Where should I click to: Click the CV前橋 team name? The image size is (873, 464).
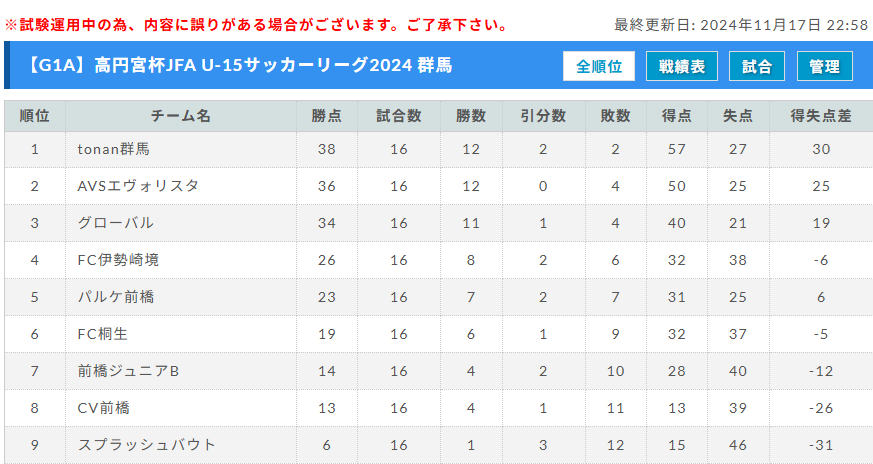point(104,408)
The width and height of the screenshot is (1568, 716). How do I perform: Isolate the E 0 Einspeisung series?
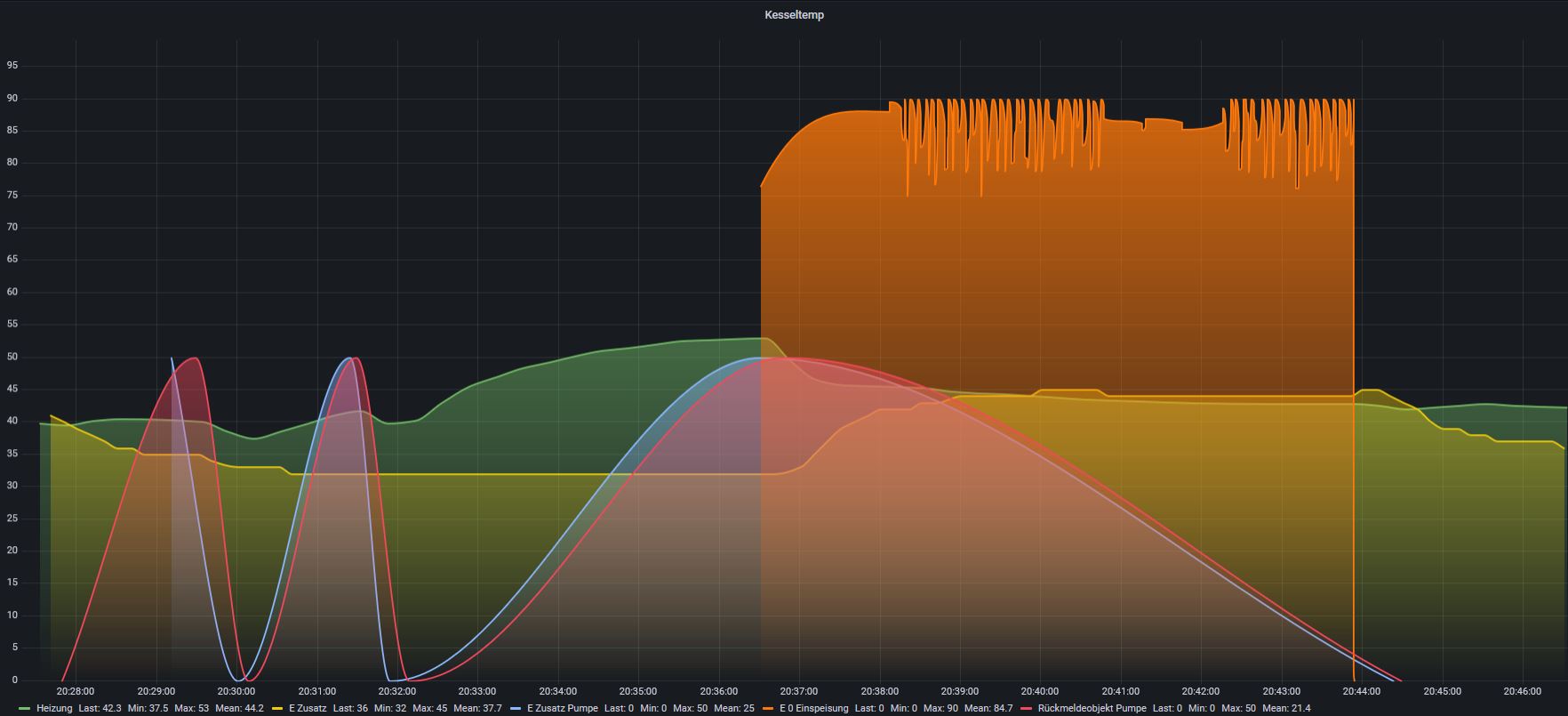pyautogui.click(x=813, y=709)
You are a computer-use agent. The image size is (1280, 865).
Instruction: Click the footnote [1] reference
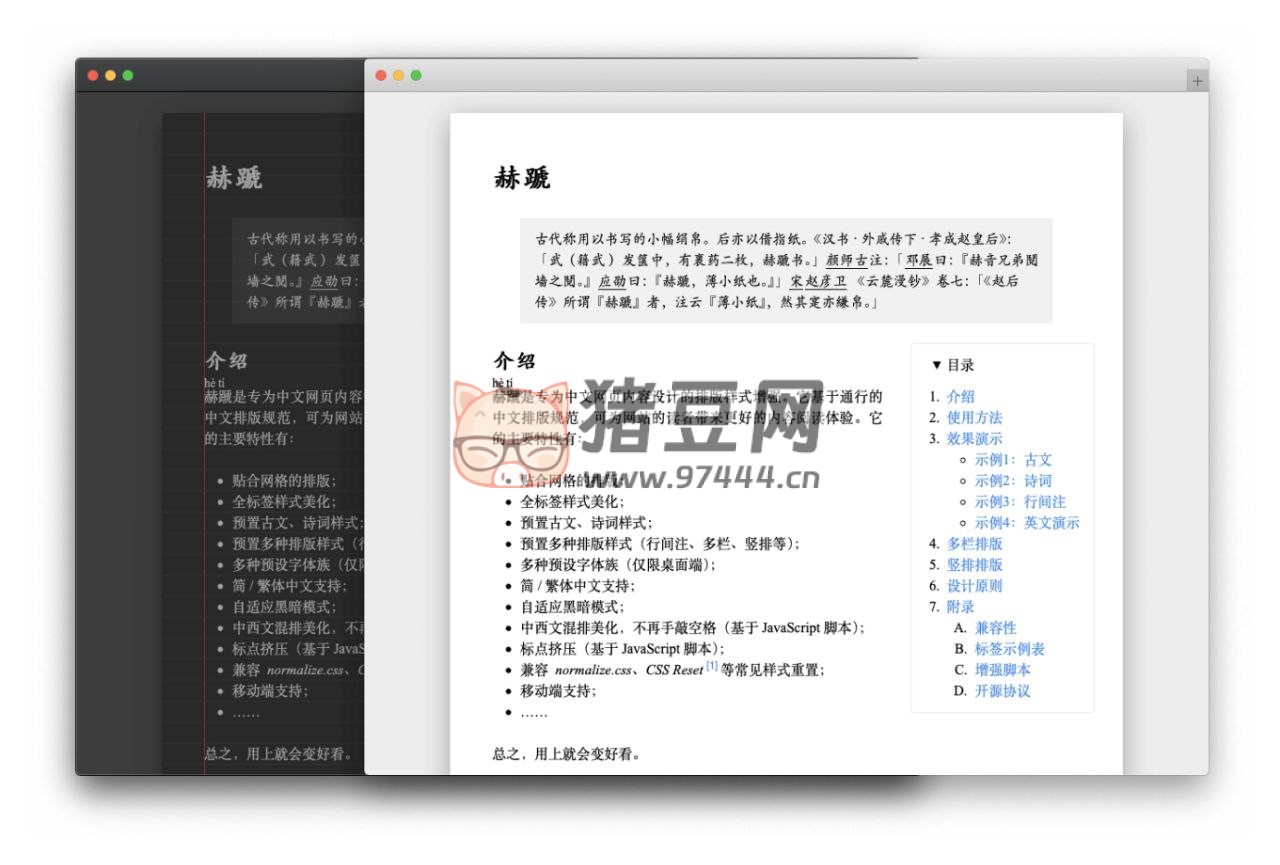tap(711, 666)
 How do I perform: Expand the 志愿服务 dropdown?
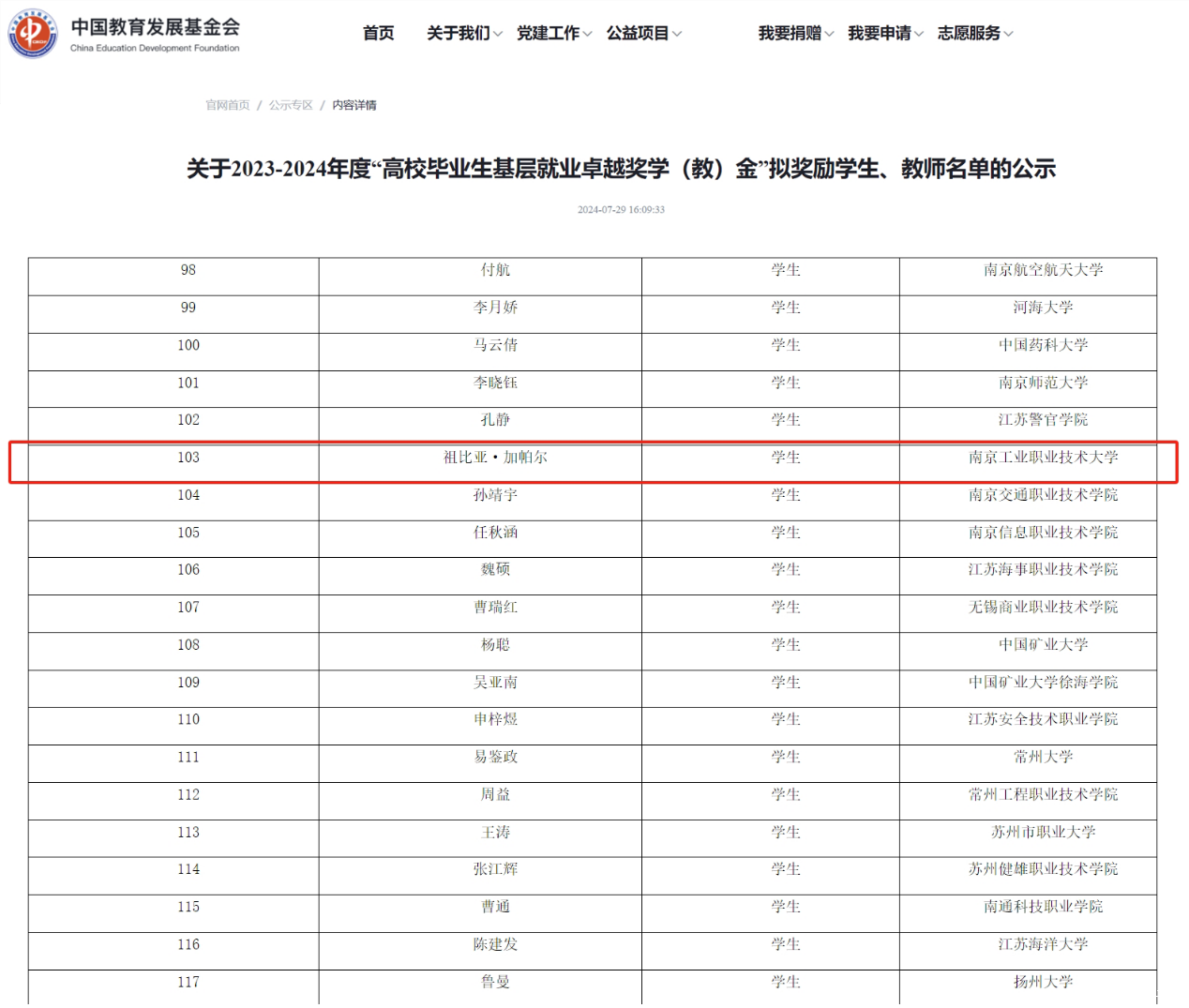click(x=969, y=33)
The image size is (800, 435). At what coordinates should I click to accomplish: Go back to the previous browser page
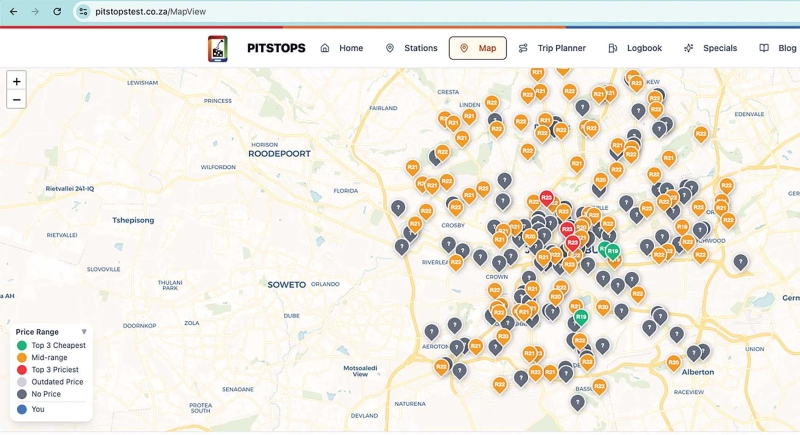(13, 11)
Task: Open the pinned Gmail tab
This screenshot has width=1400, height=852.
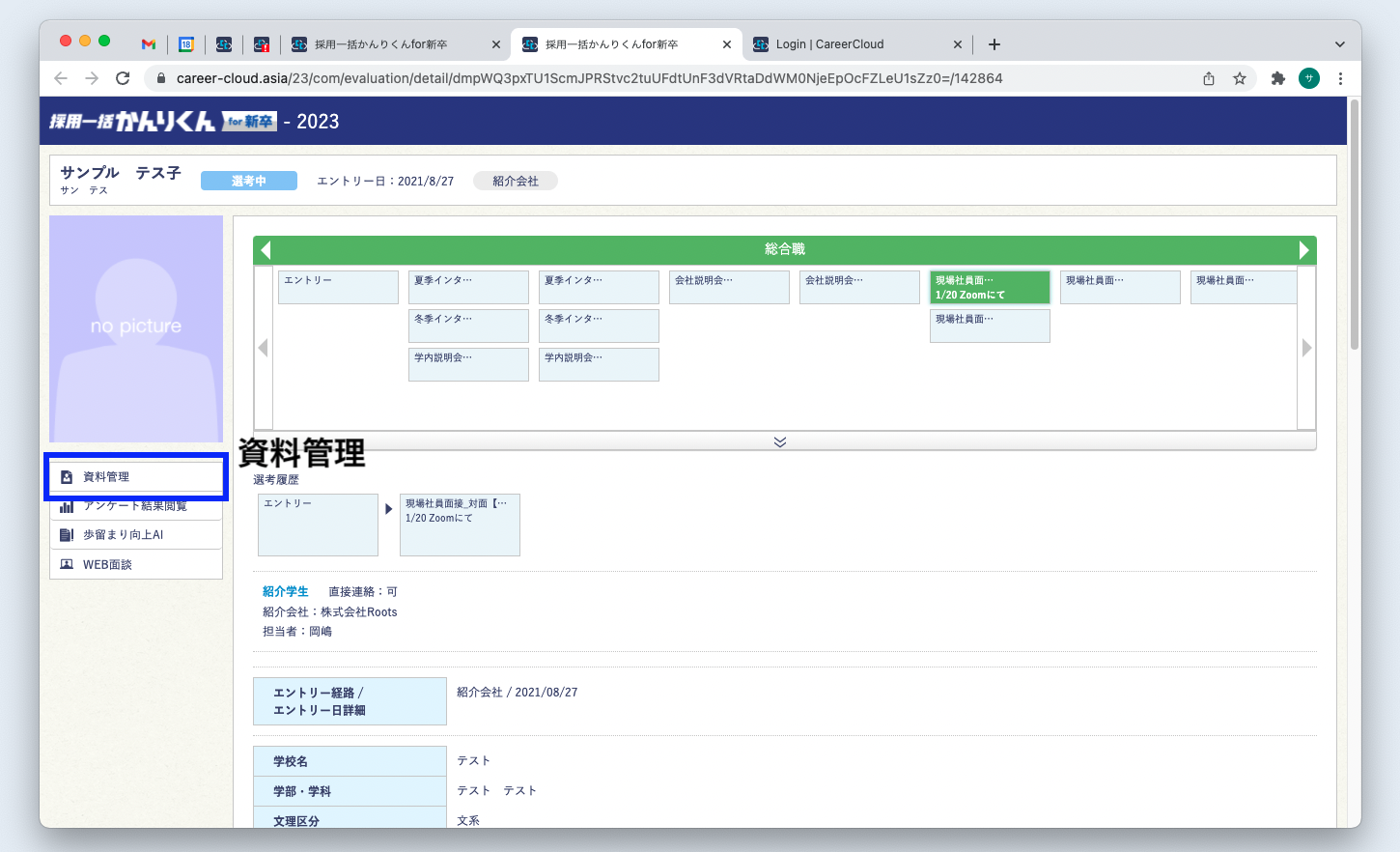Action: [x=149, y=44]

##########

◆ TASK ◆
Everything from the line with "The image size is (800, 435)." through the final line of the material is to be returned exactly, both ends included, apart from the pictures.

◆ TASK SOLUTION ◆
The image size is (800, 435). At what coordinates should I click to accomplish: Go back to the previous browser page
(13, 11)
Task: Open the pinned Gmail tab
This screenshot has width=1400, height=852.
Action: [x=149, y=44]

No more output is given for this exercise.